From: Tyler Robison (trobison_at_cs.washington.edu)
Date: Mon Nov 17 2003 - 09:18:40 PST
eSPUDD: Stochastic Planning using Decision Diagrams
Jesse Hoey et al
Summary:
The authors present a method to solve MDPs by using ADDs, which in many
(though not all)
cases massively reduces the computational time required.
Important Ideas:
One of the more important aspects of the paper is the significant
way in which the graph
size is reduced when using SPUDD instead of the SPI algorithm. The size
of the graph is of
course extremely important in terms of trying to solve the problem, and if
the figures in the results
section are typical, this method can very substantially reduce graph size.
The optimizations presented are also of importance, as the drive
behind this algorithm is
primarily it's speed.

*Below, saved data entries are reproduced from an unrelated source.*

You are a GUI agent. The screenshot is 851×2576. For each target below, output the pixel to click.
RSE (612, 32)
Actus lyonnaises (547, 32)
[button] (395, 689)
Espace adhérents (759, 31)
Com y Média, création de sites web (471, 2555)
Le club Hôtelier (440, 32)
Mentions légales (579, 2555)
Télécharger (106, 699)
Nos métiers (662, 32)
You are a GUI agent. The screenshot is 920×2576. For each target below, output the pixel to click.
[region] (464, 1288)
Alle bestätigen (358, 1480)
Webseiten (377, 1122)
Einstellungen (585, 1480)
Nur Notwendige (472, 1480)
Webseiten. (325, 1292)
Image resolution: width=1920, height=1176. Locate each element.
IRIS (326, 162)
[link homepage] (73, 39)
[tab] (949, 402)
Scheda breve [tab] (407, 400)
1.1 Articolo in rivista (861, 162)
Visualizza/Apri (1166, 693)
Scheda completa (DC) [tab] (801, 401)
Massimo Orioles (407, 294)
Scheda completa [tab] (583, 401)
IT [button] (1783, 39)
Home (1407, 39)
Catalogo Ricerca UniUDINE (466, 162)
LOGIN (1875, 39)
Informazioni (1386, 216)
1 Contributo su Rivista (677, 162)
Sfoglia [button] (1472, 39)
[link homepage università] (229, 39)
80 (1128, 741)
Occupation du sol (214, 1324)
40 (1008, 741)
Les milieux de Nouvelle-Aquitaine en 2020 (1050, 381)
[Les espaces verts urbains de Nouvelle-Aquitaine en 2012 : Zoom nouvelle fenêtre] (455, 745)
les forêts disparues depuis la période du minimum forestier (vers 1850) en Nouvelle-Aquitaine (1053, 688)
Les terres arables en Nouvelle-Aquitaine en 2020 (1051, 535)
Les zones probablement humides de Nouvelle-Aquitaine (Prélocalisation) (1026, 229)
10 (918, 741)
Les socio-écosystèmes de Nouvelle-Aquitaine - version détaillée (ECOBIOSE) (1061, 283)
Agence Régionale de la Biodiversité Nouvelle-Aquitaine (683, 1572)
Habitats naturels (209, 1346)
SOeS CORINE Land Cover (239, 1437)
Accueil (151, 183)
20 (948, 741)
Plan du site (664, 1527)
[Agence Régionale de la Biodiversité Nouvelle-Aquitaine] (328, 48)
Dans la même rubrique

Of particular interest is their use of a 'tuning
knob' to allow fine-tuning of the
optimization.
Flaws:
The flaw that sticks out most in my mind is the limited nature of
their tests; we are given
sets of data from FACTORY examples, and then on the EXPON problem to
collect data on the
worst-case scenario. It is very nice to see that they show us both sides
of the algorithm (where
it has significant gains, and where it does terribly), but it would also
have been helpful to see the
algorithm on more, and more varied, problems (since the FACTORY problems
are all similar).
Another problem, though not an unforgivable one, is the limitation
of ADDs that they can
only represent binary variables. Being able to represent k-ary variables
by using many boolean
variables is a decent solution, but I wonder how much performance will
suffer in extreme cases of
k-ary variables for large k values. Also, it states in the conclusion
that conceptually ADD should
be able to deal with multi-valued variables, yet the authors do not modify
it to do so; we are just told
that it should be fine.
Research Questions:
Seeing the algorithm's performance on more varied tests could help
shed light on its
actual usefulness. The EXPON test to illustrate the worst-case scenario
was helpful, and it would be
more helpful still to see various tests intended to test and highlight
strengths and weaknesses of the
algorithm (using a 1000-ary variable, for example).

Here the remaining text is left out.